* START TEXT EXTRACT *
# Thinking about joining a club



## Bill-H (1 Jul 2013)

I am just worried about my fitness standard I am only able to do most rides of undulating roads at about 14 mph average.
Yesterday I completed my first 100 in moving time of 6h 30. Would I be to slow.
I live equal distance from sidmouth exeter and exmouth.
I really am after some company to push me harder on rides I have never ridden in organized group.


----------



## Get In The Van (1 Jul 2013)

Most clubs will have riders of varying ability, my club runs have different levels so that the fast folk go with the fast folk and it trickles down to slower groups.
Clubs will have rules that no-one gets dropped, look for one that does this if possible, I live at the other end of the country from you so I have no idea about clubs in your area, but google is your friend here.
see whats around, if there is more than 1 club available, take a spin with each club, see who you get on with best and what suits your own personal goals the best.
A club will bring you on leaps and bounds, speak up as well when you first go out with them, letting them know its your first time in a group riding, you'll soon pick up the lingo and whats getting pointed out, also don't be afraid to shout 'pace' or whatever term they use to slow the group down.
your pace will go up just by riding in a group.
good luck


----------



## HLaB (2 Jul 2013)

If you can do 100miles with the motivation of a group/ drafting etc. you'll easilly get your average up go along and give it a go. My current club runs at least two rides and you'd be the pace on the social ride no problem.

Edit: I went out with the social run on the Bank Holiday and they averaged 13.6mph for 80miles you are far superior to that @Bill-H


----------



## Pikey (13 Jul 2013)

I joined a club recently, never done a century.

Loved it.

Worry not, all will be fine.


----------



## screenman (16 Jul 2013)

I would say 20% of our club members do not even ride a bike, so do not think every member is a flat out racer. Also if you join a club then offer to organise a ride others will certainly turn up for it.


----------



## Rob3rt (16 Jul 2013)

screenman said:


> *I would say 20% of our club members do not even ride a bike*, so do not think every member is a flat out racer. Also if you join a club then offer to organise a ride others will certainly turn up for it.


 

I would guess our club is similar, we have >200 members, 150+ of which I have probably never seen, those I see regularly are fewer than 50. There are a huge number of inactive members, whether they ride alone or not, who knows, but they certainly don't actively engage with the club.


----------



## AndymcDevon (14 Aug 2013)
* END TEXT EXTRACT *
* START GIVEN DATA *
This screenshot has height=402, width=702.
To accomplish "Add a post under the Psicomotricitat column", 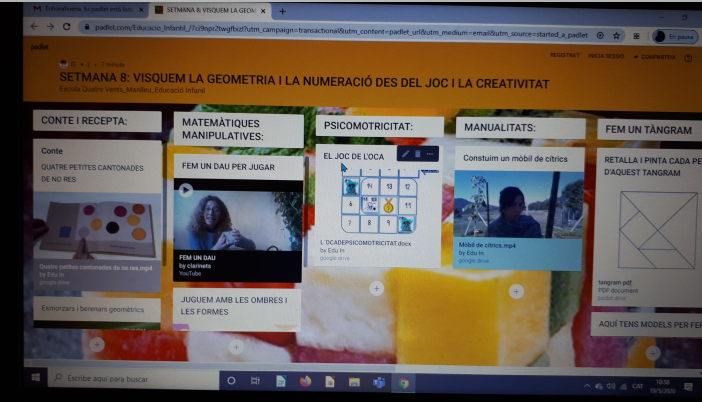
* END GIVEN DATA *
** PROBLEM SET **
(a) Answer these from the thread about joining a club:
(i) What moving time did Bill-H give for his first 100?
(ii) What average speed did the social run HLaB went out with keep over 80 miles?
(iii) How many members does Rob3rt say his club has?
(b) Resume the forum thread about joining a club from the point where it stops.

** RESPONSE LIST **
(a)
(i) 6h 30
(ii) 13.6mph
(iii) More than 200

(b)
bill H I'm new to the area and new to cycling, doing about 60 miles a week, training for me first 100. getting used to then East Devon hills... Very different from the rolling/ flat Cheshire roads I'm used to.

If you would like to have a chat and perhaps have a ride out one Sunday let me know, I have a gentle recovery ride planned for Sunday and would welcome some company.

I'm sure you can send direct messages 
Regards

Andy


----------



## Fubar (14 Aug 2013)

Bill-H said:


> I am just worried about my fitness standard I am only able to do most rides of undulating roads at about 14 mph average.
> Yesterday I completed my first 100 in moving time of 6h 30. Would I be to slow.
> I live equal distance from sidmouth exeter and exmouth.
> I really am after some company to push me harder on rides I have never ridden in organized group.


 
I was the same and with a bit of encouragement from @HLaB I joined my local club on their Saturday bun run (after almost going home before they set off!) and it has been a total revelation for me, group riding is both terrifying/exhilirating in equal measure at the start though you will soon get used to it, it's really helping me push up my average speed and mileage. One thing I do is leave the cafe stop 5 minutes early to get a jump on the fast boys, though I think they just use me as a hare to hunt! Try it once, if it's not for you no harm done.


----------



## Ben M (18 Aug 2013)

Have you considered trying a CTC ride?

They tend to go at a fairly "touring" pace from cafe to cafe.


----------



## Elliott W (3 Sep 2013)

make sure you know the route as well. I got dropped within the first 40 miles of my first group ride and had to find my way back to croydon from the other side of the M25.


----------



## endoman (3 Sep 2013)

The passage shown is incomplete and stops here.